:: GOAL OF THE EXERCISE ::
Once the line holding "At what coordinates" is found, output it and all remaining lines of the data exactly, with every picture left out.

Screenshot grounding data
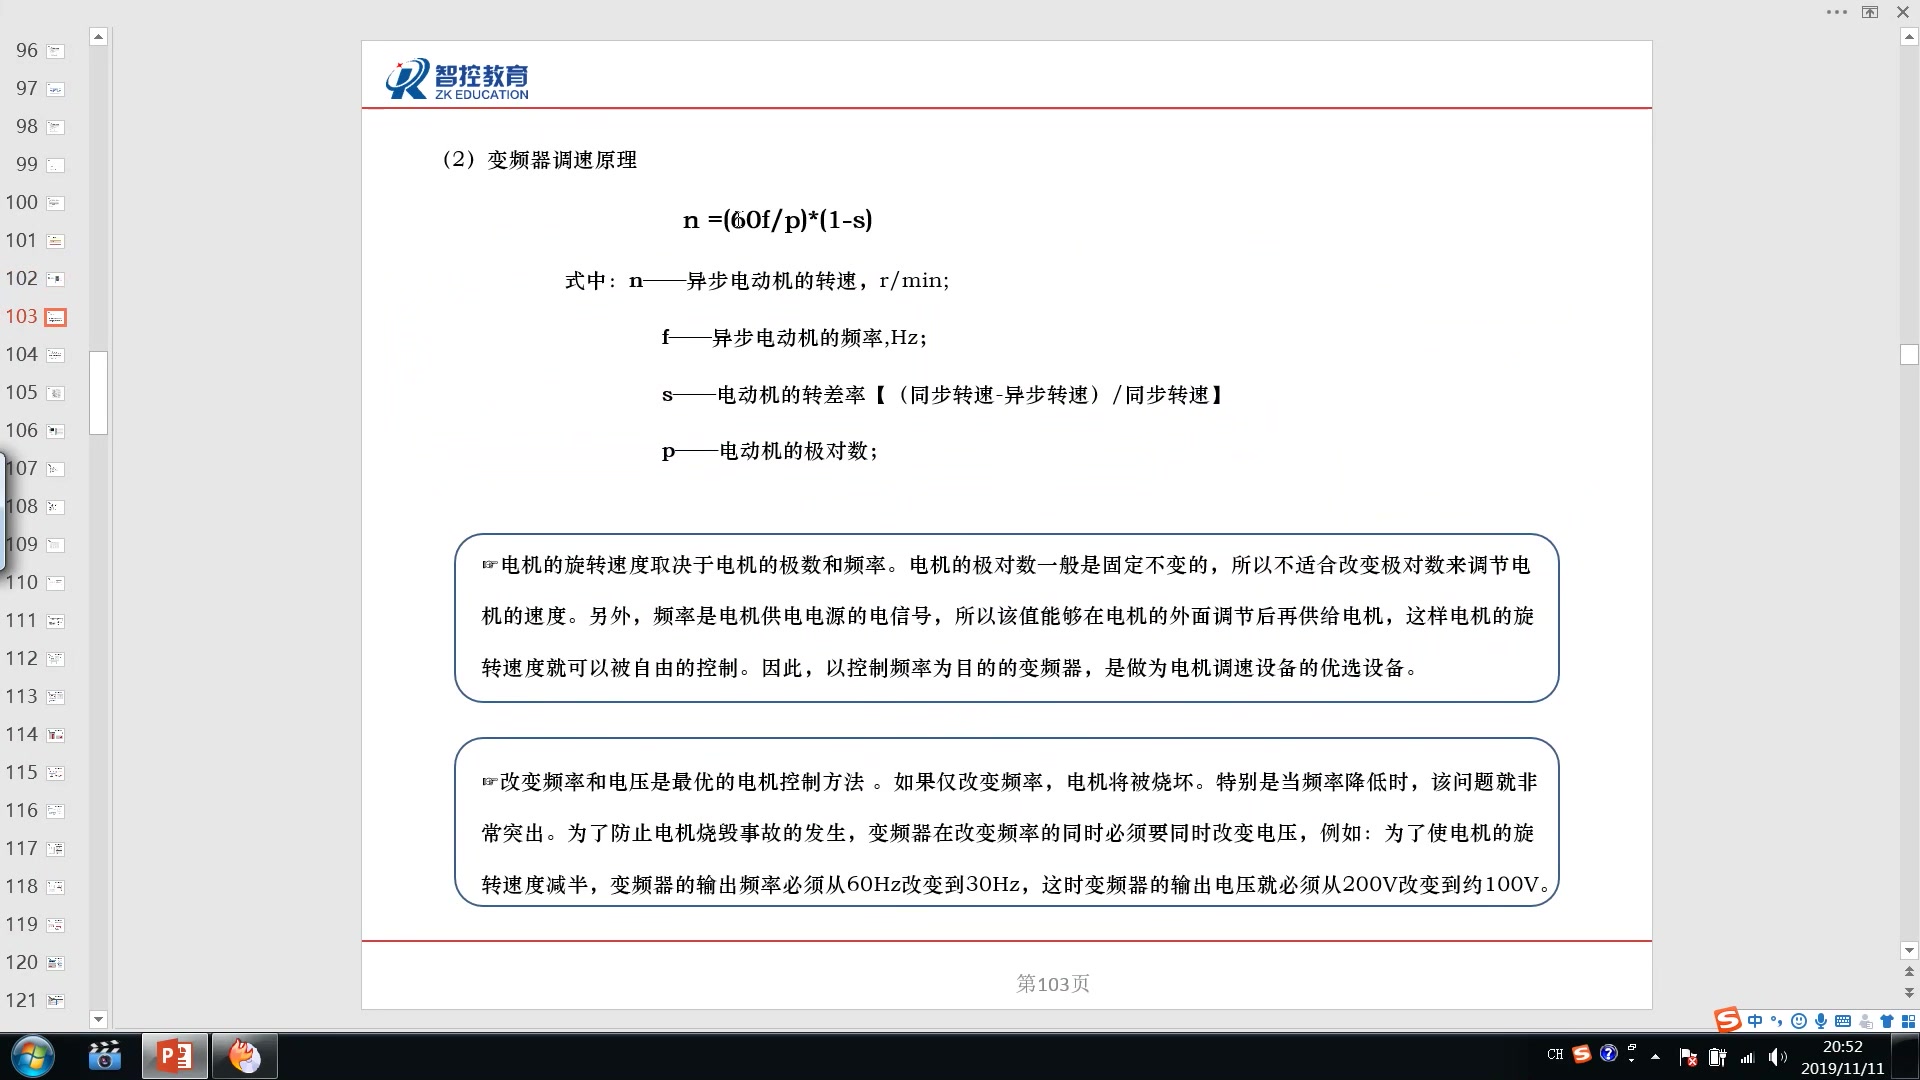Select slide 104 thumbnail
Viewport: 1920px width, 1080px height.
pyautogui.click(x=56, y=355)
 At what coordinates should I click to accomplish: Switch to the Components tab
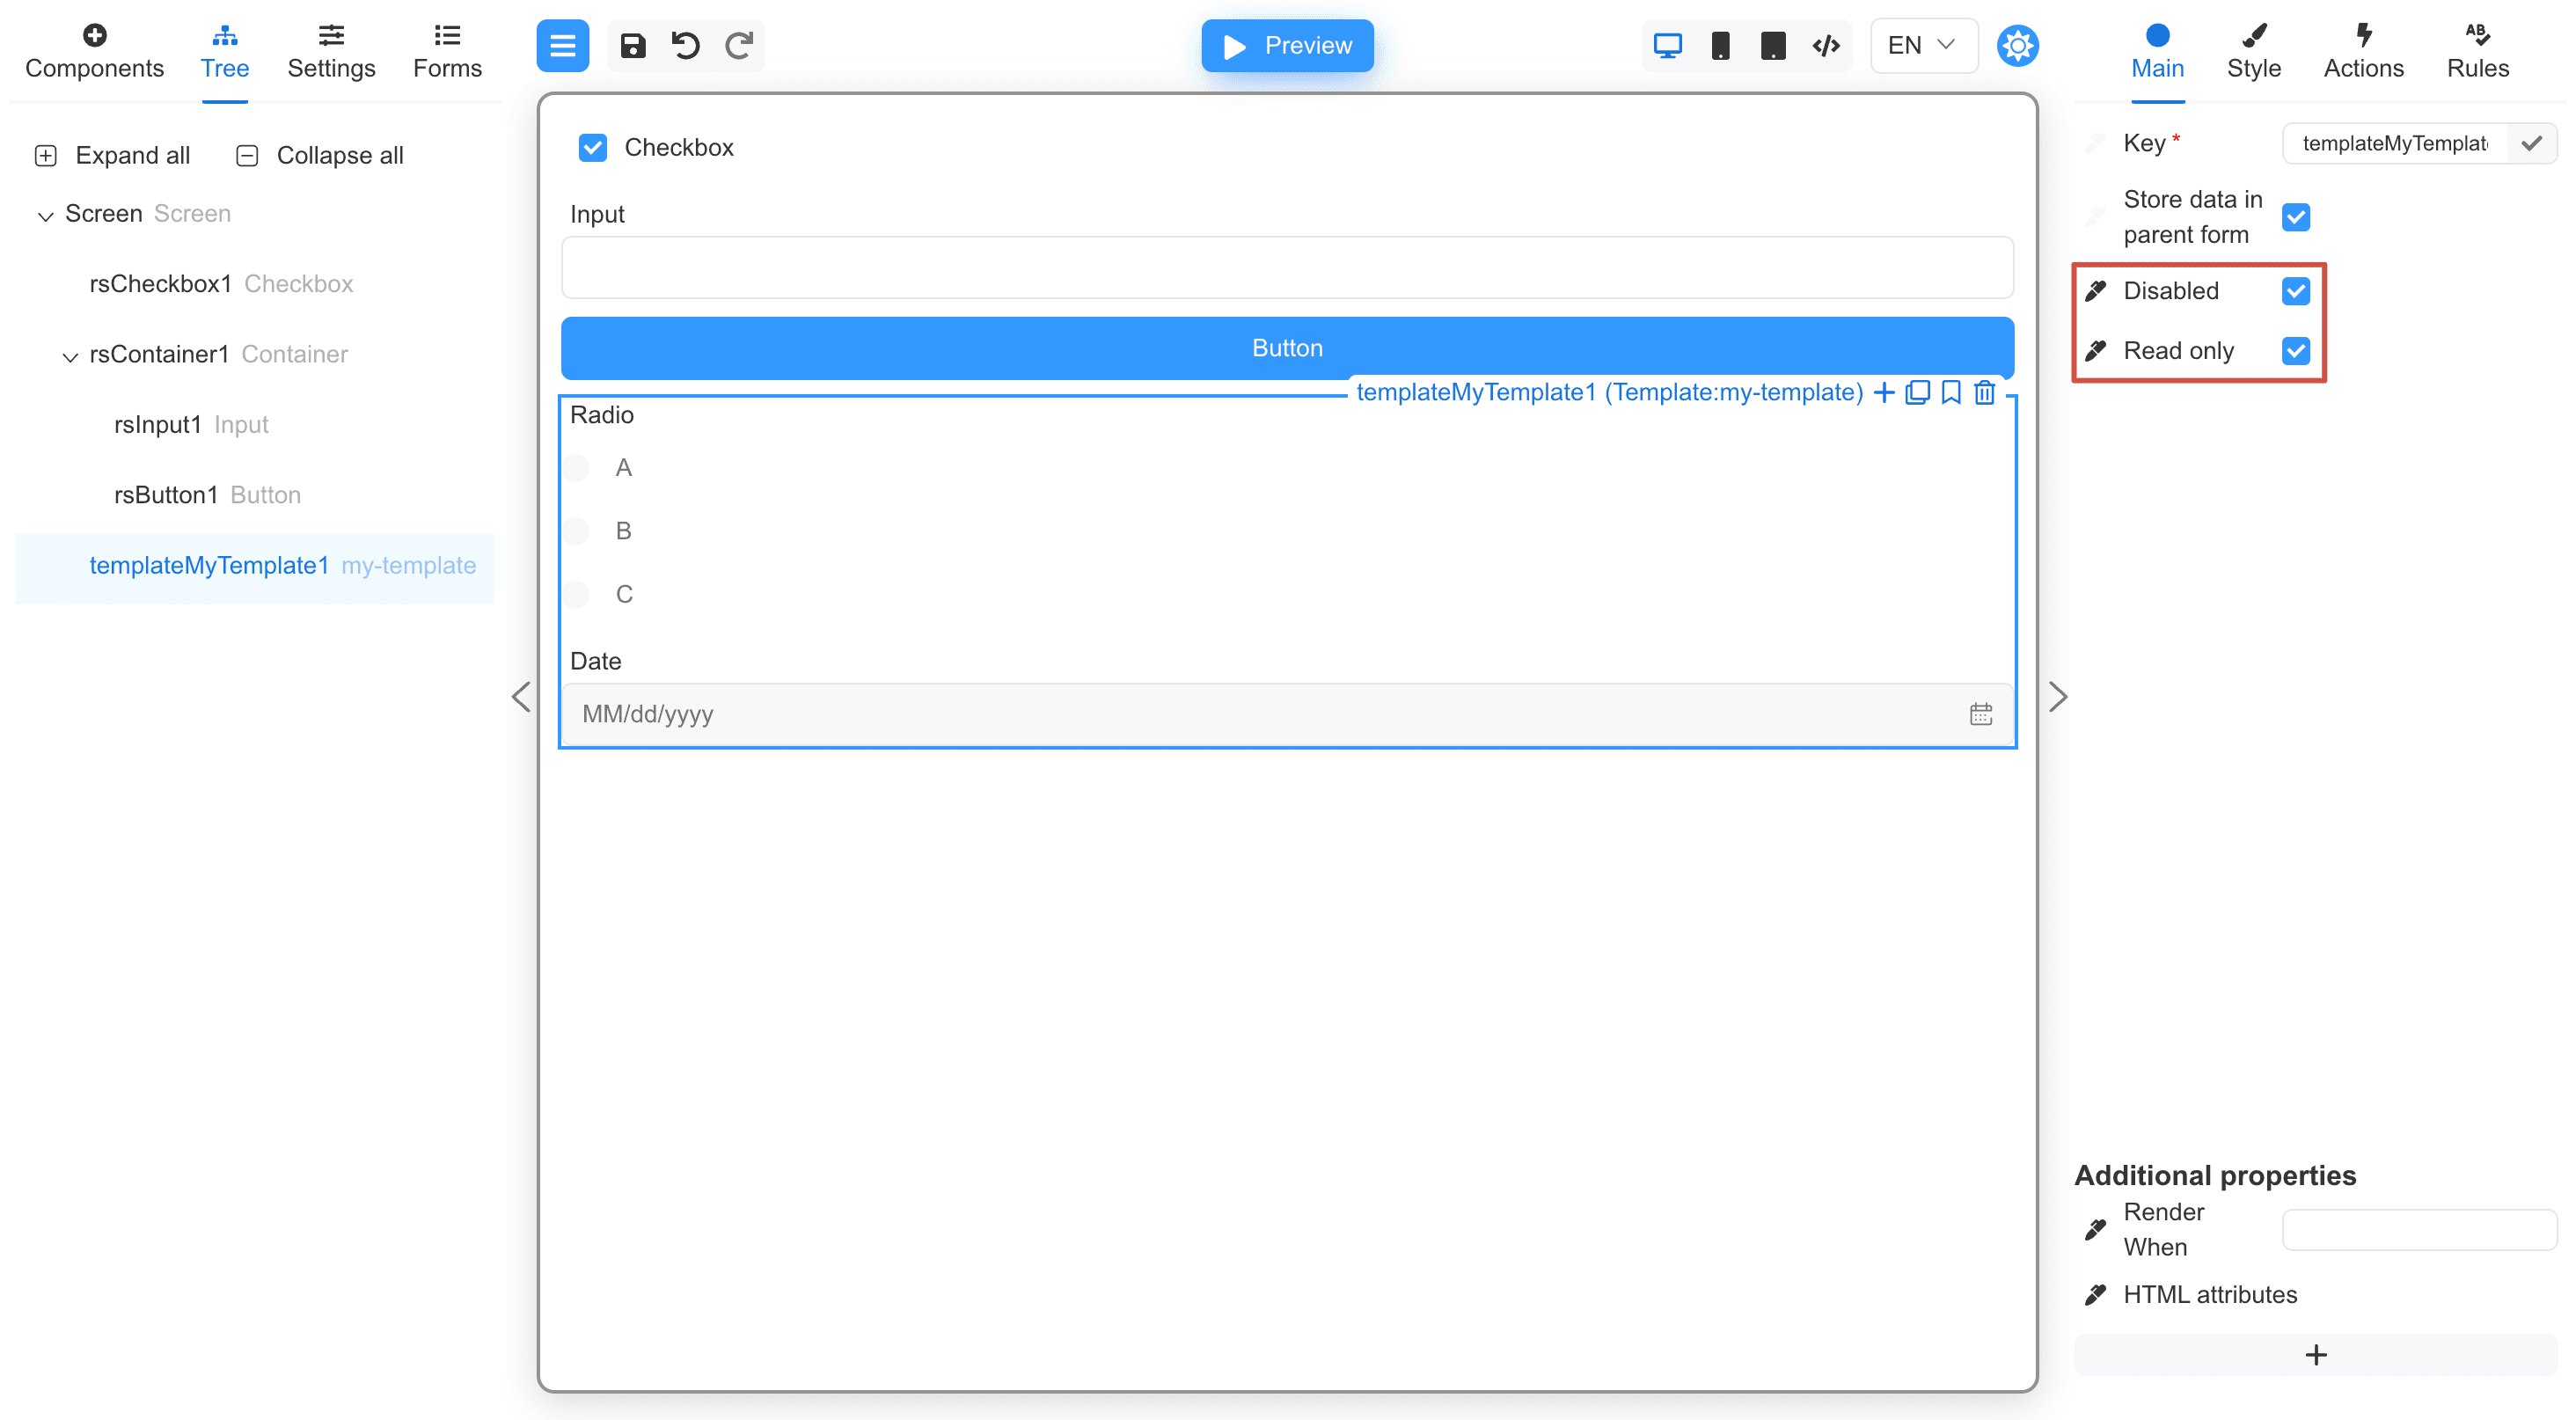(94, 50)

:: SOLUTION TO THE EXERCISE ::
 At what coordinates should I click to accomplish: Switch to the Components tab
(94, 50)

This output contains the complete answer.